The Hushamu Pyrophyllite occurrence is located at an elevation of approximately 400 metres on a northeast-facing slope, southwest of Hushamu Creek and approximately 600 metres southeast of the southeast end of Hushamu Lake.
Regionally, the area is underlain by northwest-trending belts of basaltic volcanics and carbonate sedimentary rocks of the Upper Triassic Karmutsen and Quatsino formations (Vancouver Group) and mafic to felsic volcanics and sediments of the Upper Triassic to Middle Jurassic Bonanza Group (Holberg volcanic unit, Nahwitti River wacke and Parson Bay Formation). These volcanic and sedimentary rocks have been intruded by granodioritic rocks of the Lower to Middle Jurassic Island Plutonic Suite.
Locally, pyrophyllite-bearing silicified breccia has been interpreted as a volcanic centre (Geology, Exploration and Mining 1974, page 217). Additional centres are found to the northwest and are associated with the Hep (MINFILE 092L 078), Red Dog (MINFILE 092L 200) and South Knob (MINFILE 102I 013) occurrences. Similar mineralization is found to the southeast, including another pyrophyllite-bearing breccia interpreted as a volcanic centre at the Pemberton (MINFILE 092L 308) occurrence and in the vicinity of the Island Copper (MINFILE 092L 158) deposit where pyrophyllite-bearing zones are exposed in the mine workings.

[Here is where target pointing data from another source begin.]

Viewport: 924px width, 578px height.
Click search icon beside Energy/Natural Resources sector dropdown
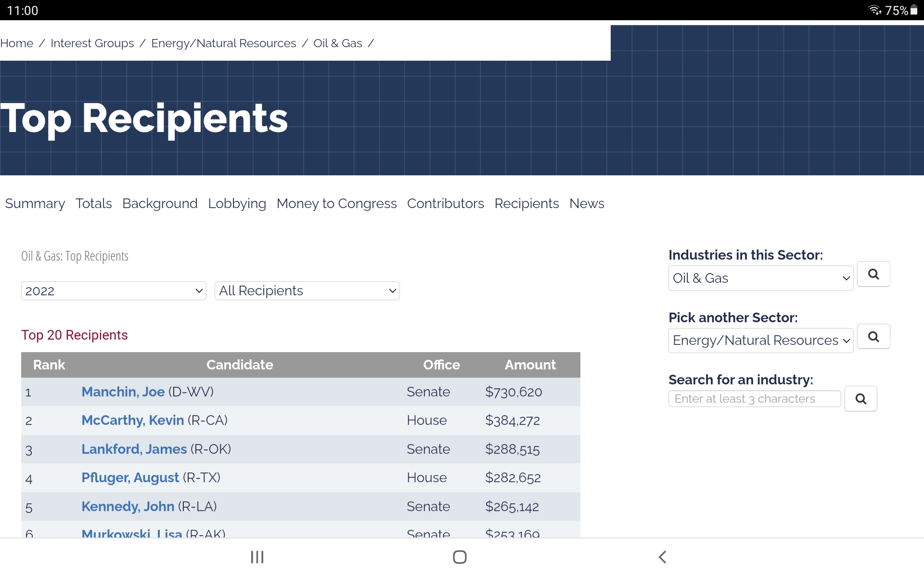(x=873, y=337)
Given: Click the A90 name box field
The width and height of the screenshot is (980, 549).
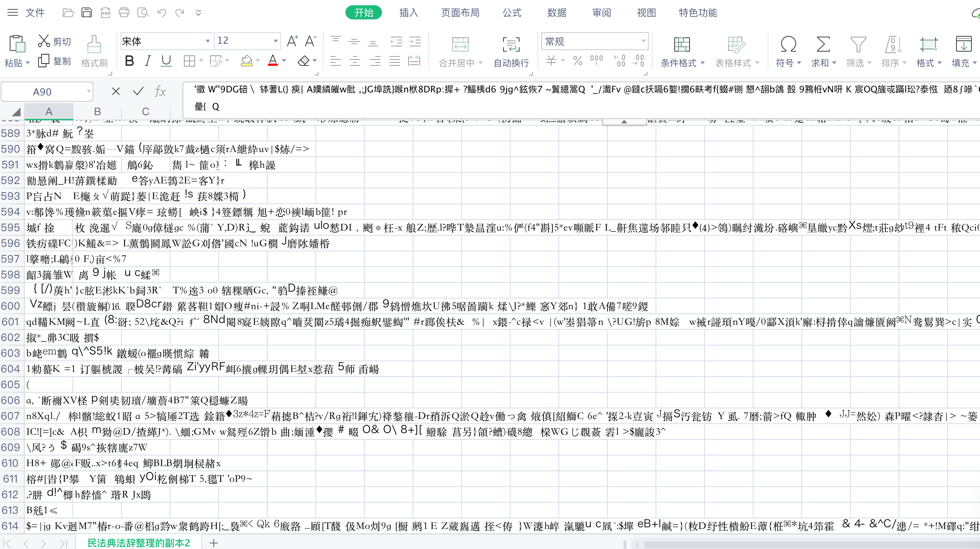Looking at the screenshot, I should 43,91.
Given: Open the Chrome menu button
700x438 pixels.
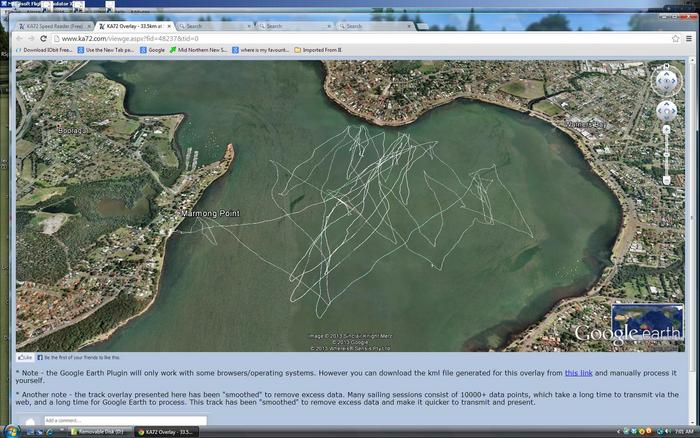Looking at the screenshot, I should click(x=688, y=38).
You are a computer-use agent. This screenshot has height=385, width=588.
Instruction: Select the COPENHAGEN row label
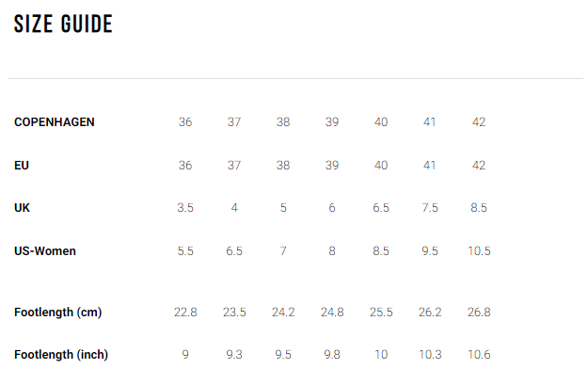coord(55,122)
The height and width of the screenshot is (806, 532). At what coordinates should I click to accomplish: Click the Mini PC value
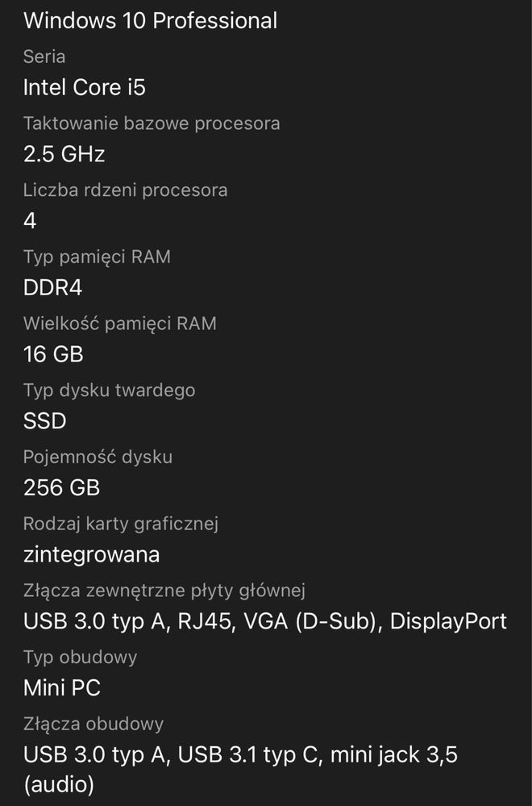click(x=62, y=687)
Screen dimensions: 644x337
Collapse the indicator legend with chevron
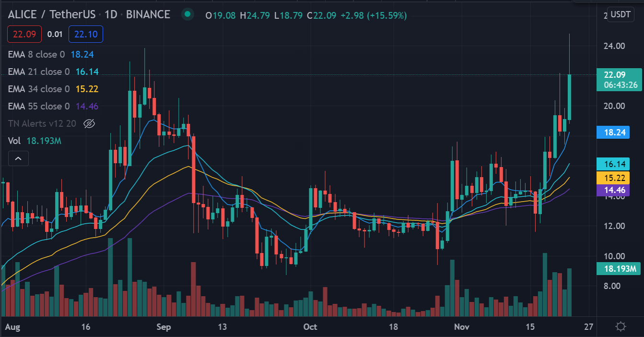18,158
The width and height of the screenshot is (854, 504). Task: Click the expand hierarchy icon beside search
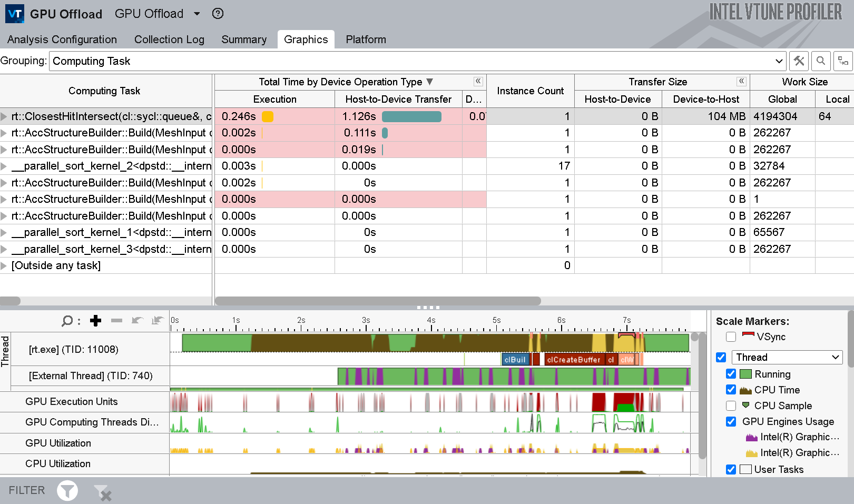click(x=843, y=61)
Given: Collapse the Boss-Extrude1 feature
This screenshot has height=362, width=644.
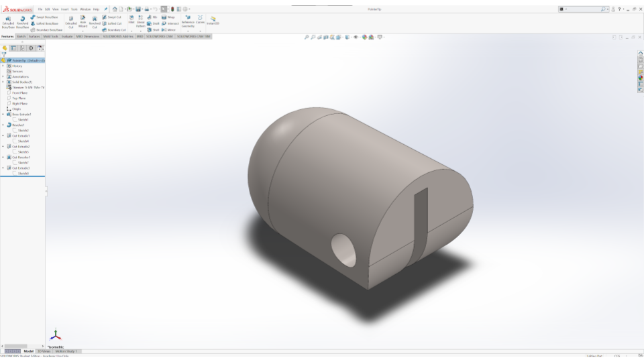Looking at the screenshot, I should pos(3,114).
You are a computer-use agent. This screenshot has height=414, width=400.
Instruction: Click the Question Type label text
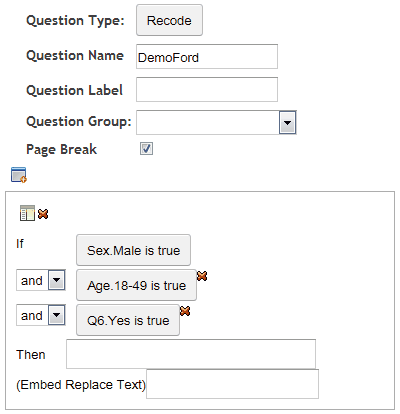[x=75, y=21]
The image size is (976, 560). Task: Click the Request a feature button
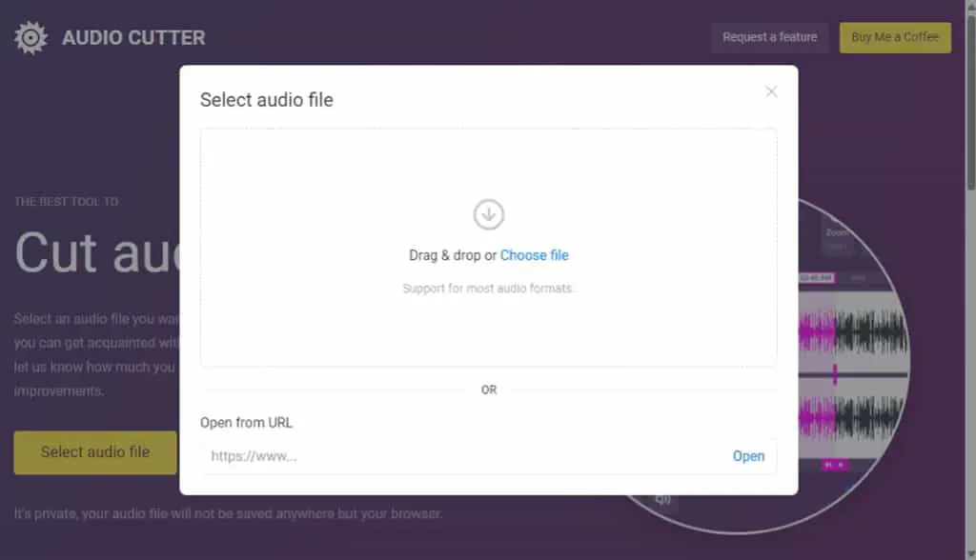pos(770,37)
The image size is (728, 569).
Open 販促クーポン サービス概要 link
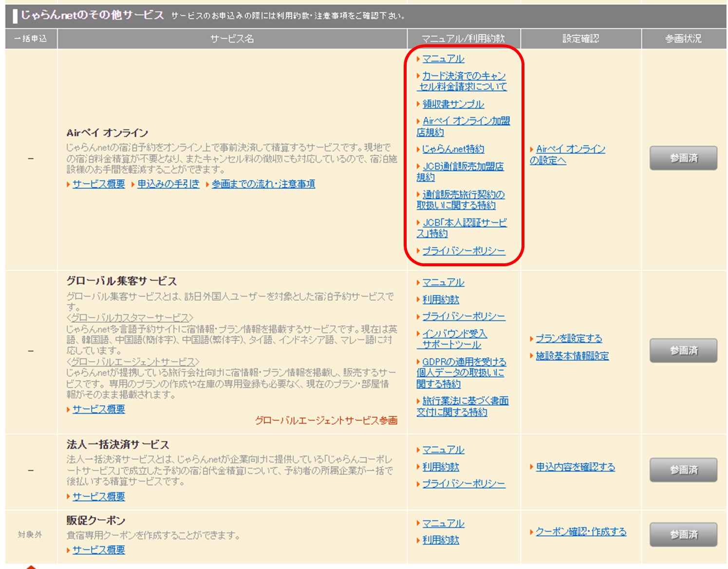click(99, 550)
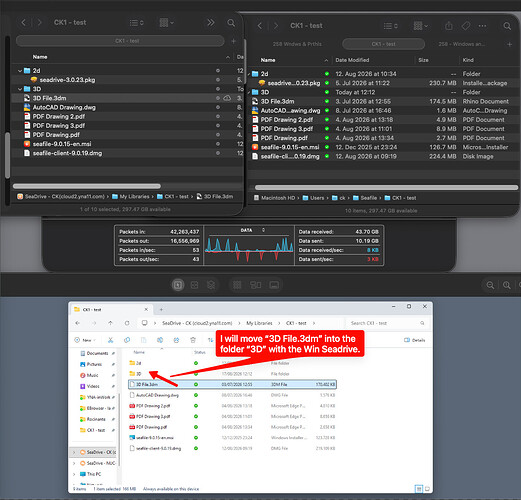Click the Cut scissors icon in Explorer toolbar

pos(110,340)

The occurrence is described as a pyrophyllite-bearing silicified breccia that hosts minor disseminated pyrite and chalcopyrite. The breccia also contains sericite, clay and zeolites. The pyrophyllite is thought to be formed as a product of hydrothermal alteration during low-grade regional metamorphism (Open File 1988-19).
The area has been explored in conjunction with the nearby Hushamu (MINFILE 092L 240) copper-gold porphyry occurrence and a complete exploration history can be found there.